WHAT THE EXERCISE ASKS » Would you please retype, exactly, the lines of the listing below between the line with "Task: Follow the Zoho Directory link" and the line with "Download the CSV", inclusive?

====== INFORMATION SHOWN

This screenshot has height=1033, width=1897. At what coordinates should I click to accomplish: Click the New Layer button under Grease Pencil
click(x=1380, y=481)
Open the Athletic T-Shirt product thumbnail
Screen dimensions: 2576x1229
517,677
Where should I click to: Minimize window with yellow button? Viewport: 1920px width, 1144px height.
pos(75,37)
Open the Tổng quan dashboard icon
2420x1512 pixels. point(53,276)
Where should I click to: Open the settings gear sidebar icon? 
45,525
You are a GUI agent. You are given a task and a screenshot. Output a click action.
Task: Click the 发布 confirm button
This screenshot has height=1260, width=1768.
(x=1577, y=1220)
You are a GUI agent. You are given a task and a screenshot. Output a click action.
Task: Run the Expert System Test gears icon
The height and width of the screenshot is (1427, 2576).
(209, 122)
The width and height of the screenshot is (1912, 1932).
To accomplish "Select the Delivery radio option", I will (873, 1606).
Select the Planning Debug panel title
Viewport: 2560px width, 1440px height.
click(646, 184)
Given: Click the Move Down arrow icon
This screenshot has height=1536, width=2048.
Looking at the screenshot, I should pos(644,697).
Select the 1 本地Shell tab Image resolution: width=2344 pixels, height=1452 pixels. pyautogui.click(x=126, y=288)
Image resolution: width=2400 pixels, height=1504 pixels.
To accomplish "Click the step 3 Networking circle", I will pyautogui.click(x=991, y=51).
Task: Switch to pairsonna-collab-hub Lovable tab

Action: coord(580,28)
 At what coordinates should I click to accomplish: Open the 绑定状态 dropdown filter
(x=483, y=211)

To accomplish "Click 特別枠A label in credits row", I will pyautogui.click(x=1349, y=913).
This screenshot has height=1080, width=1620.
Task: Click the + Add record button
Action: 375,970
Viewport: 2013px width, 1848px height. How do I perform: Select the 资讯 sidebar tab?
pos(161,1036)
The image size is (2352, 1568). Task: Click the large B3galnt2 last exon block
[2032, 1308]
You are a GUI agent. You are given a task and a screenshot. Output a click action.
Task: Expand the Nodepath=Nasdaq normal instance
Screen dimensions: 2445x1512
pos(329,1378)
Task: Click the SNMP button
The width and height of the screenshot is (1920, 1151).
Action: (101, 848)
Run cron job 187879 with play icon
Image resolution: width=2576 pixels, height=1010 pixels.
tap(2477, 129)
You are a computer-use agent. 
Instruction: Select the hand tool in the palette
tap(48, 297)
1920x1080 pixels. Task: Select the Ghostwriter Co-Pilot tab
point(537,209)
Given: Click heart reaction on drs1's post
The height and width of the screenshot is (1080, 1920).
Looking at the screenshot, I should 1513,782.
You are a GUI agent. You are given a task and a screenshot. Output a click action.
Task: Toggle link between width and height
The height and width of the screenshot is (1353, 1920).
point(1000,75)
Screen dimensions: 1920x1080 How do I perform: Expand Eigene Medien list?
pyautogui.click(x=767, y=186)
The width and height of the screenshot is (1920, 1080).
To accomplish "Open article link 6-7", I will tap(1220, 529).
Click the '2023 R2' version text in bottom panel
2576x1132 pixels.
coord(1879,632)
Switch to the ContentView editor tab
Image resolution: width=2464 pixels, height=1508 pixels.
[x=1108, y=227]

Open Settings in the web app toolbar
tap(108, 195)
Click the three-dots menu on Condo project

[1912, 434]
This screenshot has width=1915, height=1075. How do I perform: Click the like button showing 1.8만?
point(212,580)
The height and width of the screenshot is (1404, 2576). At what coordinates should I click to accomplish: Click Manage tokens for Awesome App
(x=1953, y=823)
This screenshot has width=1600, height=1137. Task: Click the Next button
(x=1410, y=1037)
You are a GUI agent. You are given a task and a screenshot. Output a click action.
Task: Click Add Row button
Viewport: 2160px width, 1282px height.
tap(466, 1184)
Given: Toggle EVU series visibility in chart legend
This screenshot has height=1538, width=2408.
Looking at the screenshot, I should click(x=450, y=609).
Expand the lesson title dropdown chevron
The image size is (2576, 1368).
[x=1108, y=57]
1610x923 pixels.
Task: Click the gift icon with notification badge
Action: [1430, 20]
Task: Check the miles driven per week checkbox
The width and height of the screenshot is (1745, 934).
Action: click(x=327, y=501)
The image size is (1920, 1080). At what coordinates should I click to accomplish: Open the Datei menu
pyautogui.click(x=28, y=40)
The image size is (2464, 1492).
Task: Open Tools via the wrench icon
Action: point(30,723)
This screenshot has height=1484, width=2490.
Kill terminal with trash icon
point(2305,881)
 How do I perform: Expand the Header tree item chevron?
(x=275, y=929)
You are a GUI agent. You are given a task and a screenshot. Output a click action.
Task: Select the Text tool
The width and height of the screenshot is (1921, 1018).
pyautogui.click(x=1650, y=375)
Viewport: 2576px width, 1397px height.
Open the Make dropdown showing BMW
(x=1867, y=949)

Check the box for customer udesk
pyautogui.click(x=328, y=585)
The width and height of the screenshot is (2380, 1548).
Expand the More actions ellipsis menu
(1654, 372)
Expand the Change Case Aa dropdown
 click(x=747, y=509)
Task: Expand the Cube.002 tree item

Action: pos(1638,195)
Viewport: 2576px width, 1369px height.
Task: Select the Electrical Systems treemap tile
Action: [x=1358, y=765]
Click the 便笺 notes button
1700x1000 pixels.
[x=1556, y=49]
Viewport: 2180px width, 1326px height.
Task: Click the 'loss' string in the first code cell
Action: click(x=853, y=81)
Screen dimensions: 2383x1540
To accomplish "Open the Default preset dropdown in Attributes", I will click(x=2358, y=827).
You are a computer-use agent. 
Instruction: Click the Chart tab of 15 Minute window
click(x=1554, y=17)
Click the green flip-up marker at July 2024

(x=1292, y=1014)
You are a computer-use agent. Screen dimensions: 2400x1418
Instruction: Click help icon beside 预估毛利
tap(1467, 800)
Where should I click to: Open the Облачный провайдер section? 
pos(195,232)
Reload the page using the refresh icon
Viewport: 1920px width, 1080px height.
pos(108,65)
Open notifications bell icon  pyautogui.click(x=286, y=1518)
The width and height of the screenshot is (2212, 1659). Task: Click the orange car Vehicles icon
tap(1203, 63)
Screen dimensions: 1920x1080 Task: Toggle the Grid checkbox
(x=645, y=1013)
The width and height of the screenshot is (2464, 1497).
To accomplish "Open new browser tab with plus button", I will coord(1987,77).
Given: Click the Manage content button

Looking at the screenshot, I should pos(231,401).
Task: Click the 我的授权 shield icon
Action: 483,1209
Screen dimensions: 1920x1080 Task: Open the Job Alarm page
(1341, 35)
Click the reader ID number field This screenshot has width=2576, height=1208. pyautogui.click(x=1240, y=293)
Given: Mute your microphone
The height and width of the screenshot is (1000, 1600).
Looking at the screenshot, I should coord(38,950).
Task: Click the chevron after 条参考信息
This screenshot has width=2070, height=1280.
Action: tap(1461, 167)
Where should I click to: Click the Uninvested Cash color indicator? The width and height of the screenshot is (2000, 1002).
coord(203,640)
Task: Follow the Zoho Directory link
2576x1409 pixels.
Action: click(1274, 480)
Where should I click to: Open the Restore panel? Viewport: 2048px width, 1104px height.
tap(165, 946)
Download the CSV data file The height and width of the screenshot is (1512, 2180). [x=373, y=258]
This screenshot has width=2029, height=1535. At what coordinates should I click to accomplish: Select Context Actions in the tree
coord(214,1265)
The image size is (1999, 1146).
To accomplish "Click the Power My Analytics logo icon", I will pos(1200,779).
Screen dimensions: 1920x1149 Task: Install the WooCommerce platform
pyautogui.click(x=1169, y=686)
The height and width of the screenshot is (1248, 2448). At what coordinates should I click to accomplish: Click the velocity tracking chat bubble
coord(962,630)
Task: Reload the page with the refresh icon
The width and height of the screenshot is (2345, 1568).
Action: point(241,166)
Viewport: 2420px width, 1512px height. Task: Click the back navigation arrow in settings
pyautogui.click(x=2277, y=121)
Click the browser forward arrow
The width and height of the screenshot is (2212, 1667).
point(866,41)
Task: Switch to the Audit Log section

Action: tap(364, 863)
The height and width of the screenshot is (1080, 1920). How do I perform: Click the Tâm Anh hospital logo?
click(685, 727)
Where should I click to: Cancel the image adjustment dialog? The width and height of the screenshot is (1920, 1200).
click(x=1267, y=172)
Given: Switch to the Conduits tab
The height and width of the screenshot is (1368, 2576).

============

ANSWER TO THIS PROBLEM »
Task: Follow the Zoho Directory link
2576x1409 pixels.
Action: click(1274, 480)
Where should I click to: Open the Restore panel? Viewport: 2048px width, 1104px height.
tap(165, 946)
Download the CSV data file The height and width of the screenshot is (1512, 2180). [x=373, y=258]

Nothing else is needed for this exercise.